The learning interactive video construct is a living growing art system.
Abstract
The paper describes recent developments in Video Constructs, the basic versions of which are generative abstract computer animations. In video constructs, the logic in the computer provides the underlying structure that leads to the form of the work. The most exciting element of the constructive video is, perhaps, the careful and very terse way in which a specification of what occurs in time is possible. The brevity of the specification is extremely important in the development of ideas. The inevitable exploration is so strongly supported by this aspect of the use of the computer that new ways of thinking about work emerge in their very construction. This has led to developments both in interaction and in changing behaviors as the result of experience.
The time-based video constructs have developed into interactive video constructs. It is not hard to understand how the structures in time can be so constructed as to react to events detected by sensor systems. A real time image analysis system is incorporated into the generative program. The behaviour of the piece, i.e. the generative path that it takes, is then reactive to what participants are doing. A video construct is searching through a set of rules and, as it does so, generating the sequence of images that form the output of the work. Each image represents the state of the search at that moment. In the earlier systems the sequence of states was entirely determined by the search strategy used by the software to explore the rules.
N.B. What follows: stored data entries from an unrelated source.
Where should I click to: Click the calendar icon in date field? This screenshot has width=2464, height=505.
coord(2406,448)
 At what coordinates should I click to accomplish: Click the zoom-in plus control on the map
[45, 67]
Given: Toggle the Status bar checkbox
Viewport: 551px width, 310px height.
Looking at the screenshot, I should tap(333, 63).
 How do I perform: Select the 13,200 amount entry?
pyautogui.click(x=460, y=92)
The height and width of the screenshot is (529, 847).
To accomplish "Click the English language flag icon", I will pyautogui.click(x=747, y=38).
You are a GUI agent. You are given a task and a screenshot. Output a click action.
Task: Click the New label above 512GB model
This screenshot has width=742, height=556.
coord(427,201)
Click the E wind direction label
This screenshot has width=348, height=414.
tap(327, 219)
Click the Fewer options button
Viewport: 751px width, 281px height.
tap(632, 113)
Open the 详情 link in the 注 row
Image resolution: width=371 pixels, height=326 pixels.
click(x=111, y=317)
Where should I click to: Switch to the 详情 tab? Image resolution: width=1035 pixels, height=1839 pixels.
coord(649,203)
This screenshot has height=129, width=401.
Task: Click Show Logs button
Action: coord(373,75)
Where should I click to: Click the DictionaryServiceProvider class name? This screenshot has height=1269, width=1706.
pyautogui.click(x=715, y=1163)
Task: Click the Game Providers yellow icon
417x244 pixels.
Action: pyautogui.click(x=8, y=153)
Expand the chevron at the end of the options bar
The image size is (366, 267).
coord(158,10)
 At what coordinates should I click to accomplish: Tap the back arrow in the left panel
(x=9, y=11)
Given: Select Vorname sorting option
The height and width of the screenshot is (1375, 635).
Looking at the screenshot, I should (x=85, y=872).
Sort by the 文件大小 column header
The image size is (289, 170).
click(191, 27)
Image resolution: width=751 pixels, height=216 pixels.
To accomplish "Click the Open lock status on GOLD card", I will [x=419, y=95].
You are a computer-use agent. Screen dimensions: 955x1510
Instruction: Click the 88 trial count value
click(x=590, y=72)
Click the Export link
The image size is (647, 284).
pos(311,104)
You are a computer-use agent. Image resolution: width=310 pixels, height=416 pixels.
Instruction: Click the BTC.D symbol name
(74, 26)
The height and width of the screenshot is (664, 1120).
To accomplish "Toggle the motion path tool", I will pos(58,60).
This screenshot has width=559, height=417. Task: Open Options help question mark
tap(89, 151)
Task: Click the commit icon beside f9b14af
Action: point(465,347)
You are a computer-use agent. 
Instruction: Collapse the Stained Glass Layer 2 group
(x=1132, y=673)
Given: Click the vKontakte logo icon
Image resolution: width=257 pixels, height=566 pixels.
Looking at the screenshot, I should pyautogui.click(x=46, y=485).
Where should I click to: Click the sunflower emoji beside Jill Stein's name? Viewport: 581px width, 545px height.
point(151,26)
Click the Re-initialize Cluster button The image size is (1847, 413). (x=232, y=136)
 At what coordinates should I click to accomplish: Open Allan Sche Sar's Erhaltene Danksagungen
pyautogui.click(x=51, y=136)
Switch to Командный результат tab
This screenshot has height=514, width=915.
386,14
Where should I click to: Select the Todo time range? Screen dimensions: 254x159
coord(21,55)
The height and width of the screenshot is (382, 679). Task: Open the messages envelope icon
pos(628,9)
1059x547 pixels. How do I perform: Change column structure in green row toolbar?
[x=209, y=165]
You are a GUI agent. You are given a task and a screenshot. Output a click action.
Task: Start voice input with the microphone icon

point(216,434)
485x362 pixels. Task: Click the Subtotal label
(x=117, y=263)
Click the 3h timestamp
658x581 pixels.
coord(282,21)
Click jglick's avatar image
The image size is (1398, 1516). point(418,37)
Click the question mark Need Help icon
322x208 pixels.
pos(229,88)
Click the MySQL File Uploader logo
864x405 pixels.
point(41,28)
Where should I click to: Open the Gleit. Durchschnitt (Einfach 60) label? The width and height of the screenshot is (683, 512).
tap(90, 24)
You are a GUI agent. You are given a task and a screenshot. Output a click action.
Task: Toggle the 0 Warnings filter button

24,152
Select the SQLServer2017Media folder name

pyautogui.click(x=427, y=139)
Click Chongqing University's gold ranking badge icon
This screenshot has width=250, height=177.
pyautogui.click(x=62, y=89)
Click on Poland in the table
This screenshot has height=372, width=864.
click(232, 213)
In the interactive case, however, the search engine has available to it a stream of data that is a coded representation of the behavior of the viewer and this data modifies parameters in the search, thus leading to a sense of reaction by the system to the participant.
Because these interactive video constructs are described within the computer by a set of rules, it is possible to add meta-rules, that use the history of interactions between participants and the work to modify the generative behavior by changing the rules used, or changing which rules are used. The latest work that will be described in the paper does exactly that. By recording and analysing the interactions in real-time, the system applies meta-rules as it learns from experience about human reaction to it. The video construct changes its behavior in the light of its experience with human participants interacting with the work. Because, at its core, the work is a generative system, as it learns it changes the way that it develops rather than simply the stimulus-response rules that govern its behavior.
The learning interactive video construct is a living growing art system.